• **MATERIAL PROVIDED**
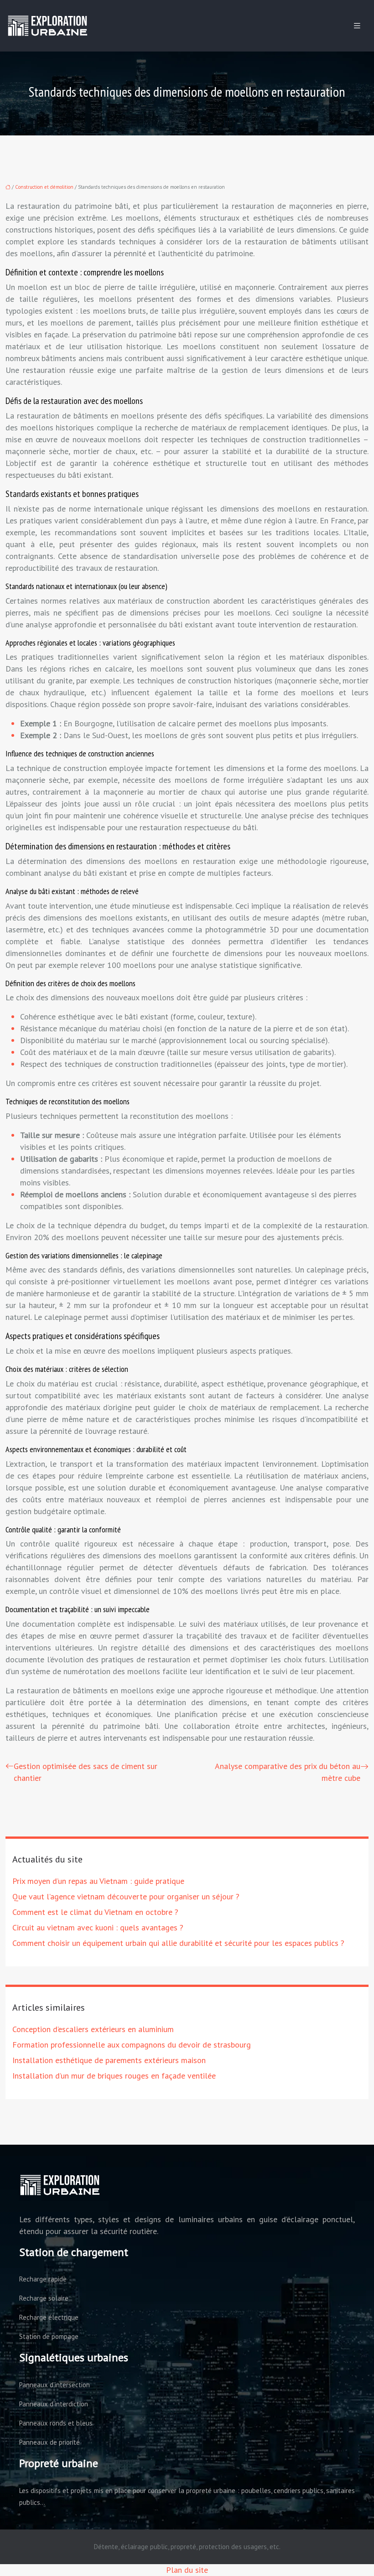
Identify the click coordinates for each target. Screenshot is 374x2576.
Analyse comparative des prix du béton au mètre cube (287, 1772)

---

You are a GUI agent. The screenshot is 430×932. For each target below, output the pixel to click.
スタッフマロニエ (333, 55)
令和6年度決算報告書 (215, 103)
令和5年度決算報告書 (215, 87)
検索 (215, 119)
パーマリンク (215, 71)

• **EXERCISE BRIEF**
Go through the material above and report each line containing "click".

• **YOUR SOLUTION**
Identify the click coordinates for each target. Screenshot is 374x2576.
You are a GUI agent. The screenshot is 430×932. For each target below, output the pixel to click.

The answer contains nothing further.